Sustainable Recycling of Fuel Cell and Electrolyser Membrane Electrode Assemblies: Scalable Solutions for a Circular Hydrogen Economy
Project ID: 2531bd1632
(You will need this ID for your application)
Research Theme: Energy and Decarbonisation
Research Area(s):
Materials for energy applications
Fuel cell technology
Materials engineering - composites
UCL Lead department: Chemical Engineering
Lead Supervisor: Thomas Miller
Project Summary:
Why this research is important
Fuel cells and electrolysers are vital net-zero energy systems. However, their core components - membrane electrode assemblies (MEAs) - pose a growing sustainability challenge. MEAs contain valuable platinum group metal catalysts and fluorinated polymer membranes, which are difficult to recycle and potentially harmful if discarded improperly. As deployment scales up, so does the volume of end-of-life MEAs, creating an urgent need for circular solutions that recover and reuse these critical materials.
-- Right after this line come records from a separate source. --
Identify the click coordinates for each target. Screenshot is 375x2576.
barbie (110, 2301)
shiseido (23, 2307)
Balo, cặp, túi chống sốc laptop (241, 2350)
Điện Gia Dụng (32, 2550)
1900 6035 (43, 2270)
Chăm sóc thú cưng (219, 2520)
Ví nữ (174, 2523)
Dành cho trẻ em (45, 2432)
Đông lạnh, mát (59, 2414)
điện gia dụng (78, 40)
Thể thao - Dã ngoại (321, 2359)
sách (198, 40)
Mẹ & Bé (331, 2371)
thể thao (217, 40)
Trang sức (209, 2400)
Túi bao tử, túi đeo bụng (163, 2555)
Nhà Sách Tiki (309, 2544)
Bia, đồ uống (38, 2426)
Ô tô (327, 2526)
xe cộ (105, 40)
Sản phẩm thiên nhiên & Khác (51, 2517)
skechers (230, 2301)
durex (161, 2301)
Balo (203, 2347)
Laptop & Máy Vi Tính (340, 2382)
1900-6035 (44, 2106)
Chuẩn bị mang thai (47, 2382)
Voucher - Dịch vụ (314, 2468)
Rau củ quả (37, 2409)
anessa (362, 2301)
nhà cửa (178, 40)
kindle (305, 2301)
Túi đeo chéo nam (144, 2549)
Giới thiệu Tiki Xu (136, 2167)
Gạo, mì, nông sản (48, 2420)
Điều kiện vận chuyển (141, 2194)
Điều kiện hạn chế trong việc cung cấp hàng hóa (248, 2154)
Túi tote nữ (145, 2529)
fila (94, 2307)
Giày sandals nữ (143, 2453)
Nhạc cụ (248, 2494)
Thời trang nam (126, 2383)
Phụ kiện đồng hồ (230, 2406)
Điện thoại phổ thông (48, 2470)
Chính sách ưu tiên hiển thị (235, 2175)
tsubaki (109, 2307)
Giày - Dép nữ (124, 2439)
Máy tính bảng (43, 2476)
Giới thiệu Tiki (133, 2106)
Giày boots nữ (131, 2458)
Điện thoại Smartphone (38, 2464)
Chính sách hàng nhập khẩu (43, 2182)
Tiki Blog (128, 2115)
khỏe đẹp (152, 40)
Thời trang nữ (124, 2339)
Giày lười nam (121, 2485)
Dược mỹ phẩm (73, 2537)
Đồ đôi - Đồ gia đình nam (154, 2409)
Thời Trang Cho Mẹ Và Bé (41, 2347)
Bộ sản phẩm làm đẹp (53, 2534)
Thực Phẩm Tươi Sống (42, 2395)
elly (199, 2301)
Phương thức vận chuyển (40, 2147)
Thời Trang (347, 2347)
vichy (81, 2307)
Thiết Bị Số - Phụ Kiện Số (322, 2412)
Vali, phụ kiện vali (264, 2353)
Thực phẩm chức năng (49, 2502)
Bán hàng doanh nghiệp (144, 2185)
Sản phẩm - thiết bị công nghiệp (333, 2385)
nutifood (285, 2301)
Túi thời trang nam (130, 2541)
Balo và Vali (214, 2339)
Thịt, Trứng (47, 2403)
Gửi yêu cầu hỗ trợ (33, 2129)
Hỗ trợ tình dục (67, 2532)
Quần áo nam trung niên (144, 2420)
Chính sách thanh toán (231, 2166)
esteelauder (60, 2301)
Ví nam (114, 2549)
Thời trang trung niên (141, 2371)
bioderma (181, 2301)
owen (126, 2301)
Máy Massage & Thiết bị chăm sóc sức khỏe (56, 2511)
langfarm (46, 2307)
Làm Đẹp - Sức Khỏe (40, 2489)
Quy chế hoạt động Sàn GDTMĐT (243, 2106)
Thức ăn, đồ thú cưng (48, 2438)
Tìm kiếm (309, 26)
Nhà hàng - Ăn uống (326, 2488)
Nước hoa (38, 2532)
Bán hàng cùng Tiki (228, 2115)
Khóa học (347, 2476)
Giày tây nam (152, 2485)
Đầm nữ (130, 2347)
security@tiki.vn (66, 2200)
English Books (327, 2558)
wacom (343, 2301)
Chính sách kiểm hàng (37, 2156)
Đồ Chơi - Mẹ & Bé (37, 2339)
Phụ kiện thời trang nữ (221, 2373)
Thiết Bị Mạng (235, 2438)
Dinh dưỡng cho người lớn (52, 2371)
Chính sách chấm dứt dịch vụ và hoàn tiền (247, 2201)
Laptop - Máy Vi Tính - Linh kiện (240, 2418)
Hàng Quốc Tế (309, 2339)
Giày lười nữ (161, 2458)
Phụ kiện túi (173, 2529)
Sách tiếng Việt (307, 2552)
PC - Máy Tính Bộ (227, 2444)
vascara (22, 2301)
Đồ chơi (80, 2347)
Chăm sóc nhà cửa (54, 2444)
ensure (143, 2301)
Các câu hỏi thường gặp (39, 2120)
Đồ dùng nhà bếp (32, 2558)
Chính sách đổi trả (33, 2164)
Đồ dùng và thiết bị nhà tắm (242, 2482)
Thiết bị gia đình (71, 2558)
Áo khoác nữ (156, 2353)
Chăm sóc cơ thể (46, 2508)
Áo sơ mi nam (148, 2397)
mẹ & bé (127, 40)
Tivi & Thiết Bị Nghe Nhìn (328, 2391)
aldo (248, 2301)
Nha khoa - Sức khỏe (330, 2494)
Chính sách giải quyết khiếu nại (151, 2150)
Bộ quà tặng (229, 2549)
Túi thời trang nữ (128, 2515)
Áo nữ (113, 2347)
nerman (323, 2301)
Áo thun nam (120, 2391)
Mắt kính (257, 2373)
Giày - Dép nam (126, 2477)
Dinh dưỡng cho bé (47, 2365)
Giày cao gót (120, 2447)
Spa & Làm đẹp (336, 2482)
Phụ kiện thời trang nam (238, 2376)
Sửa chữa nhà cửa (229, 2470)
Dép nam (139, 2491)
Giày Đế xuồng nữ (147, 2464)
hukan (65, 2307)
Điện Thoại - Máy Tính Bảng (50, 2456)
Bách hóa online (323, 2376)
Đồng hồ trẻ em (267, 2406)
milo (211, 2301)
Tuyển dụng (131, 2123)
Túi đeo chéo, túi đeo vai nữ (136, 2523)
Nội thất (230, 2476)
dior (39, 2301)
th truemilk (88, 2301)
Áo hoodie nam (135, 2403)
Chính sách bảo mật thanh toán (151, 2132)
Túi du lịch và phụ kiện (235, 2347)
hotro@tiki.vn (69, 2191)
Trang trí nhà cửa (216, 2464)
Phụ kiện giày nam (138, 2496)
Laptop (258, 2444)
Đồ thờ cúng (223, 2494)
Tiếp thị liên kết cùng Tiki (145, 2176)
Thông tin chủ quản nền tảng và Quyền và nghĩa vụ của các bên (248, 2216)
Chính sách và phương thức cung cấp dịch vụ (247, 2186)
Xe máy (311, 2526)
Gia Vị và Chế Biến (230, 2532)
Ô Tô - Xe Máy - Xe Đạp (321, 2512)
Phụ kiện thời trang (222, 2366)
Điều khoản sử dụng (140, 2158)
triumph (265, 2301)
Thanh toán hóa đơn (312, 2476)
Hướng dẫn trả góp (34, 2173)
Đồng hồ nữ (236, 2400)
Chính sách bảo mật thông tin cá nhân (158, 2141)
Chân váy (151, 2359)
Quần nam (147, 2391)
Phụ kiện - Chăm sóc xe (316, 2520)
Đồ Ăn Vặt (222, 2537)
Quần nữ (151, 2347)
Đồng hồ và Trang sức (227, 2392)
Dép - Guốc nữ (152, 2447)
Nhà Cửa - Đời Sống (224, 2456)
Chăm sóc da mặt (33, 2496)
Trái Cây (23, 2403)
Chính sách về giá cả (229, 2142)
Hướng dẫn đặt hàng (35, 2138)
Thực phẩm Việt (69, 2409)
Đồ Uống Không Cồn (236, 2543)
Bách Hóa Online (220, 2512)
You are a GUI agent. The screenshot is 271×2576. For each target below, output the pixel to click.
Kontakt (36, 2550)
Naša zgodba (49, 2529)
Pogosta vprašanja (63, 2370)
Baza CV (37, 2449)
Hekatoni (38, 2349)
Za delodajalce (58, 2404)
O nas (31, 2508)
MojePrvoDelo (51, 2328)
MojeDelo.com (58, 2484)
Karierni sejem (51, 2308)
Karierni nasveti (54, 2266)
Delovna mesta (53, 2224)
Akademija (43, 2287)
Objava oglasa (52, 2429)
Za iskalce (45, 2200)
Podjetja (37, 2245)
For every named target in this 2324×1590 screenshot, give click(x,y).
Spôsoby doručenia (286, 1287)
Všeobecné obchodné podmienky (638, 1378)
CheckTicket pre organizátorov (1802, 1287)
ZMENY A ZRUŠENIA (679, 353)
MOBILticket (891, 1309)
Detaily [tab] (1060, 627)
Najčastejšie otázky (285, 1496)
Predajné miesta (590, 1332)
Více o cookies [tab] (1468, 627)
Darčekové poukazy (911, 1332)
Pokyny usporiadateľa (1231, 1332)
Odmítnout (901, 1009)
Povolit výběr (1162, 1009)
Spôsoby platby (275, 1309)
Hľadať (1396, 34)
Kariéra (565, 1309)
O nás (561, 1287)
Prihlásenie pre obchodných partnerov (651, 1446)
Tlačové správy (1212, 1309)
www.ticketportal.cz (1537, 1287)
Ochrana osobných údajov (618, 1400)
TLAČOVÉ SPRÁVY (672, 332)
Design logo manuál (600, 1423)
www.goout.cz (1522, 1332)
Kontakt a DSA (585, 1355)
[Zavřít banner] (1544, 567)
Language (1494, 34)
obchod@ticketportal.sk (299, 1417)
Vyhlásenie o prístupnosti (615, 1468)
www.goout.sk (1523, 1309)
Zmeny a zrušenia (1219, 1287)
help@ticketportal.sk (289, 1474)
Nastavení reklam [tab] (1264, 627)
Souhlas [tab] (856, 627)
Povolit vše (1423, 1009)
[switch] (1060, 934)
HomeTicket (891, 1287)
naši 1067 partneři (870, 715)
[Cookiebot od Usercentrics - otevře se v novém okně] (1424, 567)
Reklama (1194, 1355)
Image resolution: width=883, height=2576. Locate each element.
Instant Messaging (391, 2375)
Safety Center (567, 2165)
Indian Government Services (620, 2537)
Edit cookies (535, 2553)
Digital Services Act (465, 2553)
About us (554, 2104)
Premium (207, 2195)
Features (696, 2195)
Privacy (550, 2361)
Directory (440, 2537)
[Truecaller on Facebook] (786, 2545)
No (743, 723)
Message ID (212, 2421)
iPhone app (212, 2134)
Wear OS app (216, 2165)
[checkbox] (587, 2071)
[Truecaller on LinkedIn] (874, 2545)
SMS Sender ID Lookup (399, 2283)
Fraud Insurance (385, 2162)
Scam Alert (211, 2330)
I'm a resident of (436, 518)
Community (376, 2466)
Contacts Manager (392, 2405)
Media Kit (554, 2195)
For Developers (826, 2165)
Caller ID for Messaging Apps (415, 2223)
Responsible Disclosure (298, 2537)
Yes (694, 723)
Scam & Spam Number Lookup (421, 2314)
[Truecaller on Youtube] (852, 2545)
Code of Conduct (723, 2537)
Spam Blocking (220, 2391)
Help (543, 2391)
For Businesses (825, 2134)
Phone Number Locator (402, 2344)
This project will develop sustainable recycling processes that reduce environmental impact, improve resource security, and support the long-term viability of hydrogen technologies. It will also define scalable pathways for circular reuse of MEA components, supporting innovation in clean energy manufacturing. ______________
Who you will be working with
You will join a collaborative research environment in UCL Chemical Engineering, working with Thomas Miller, Panagiota Angeli and Federico Galvanin. The project is part of a broader initiative focused on sustainable materials recovery. Your work will be based in the Electrochemical Innovation Lab (EIL) and Advanced Propulsion Lab (APL), which host state-of-the-art facilities for electrochemical testing, materials processing, and advanced characterisation. ______________
What you will be doing
You will develop and optimise hydro/solvothermal processes to recover ionomers and catalysts from real-world MEAs. These recovered materials will be reintegrated into second-life fuel cells and electrolysers, which you will fabricate and test using standardised accelerated stress protocols. You will explore membrane stabilisation strategies and use advanced characterisation techniques - including electrochemical techniques and X-ray computed tomography - to assess performance and degradation. ______________
Who we are looking for
We welcome applicants from chemical engineering, materials science, or related disciplines. You should be enthusiastic about experimental research and sustainability. You will be supported to develop technical expertise and transferable skills in communication, project management, and industry engagement.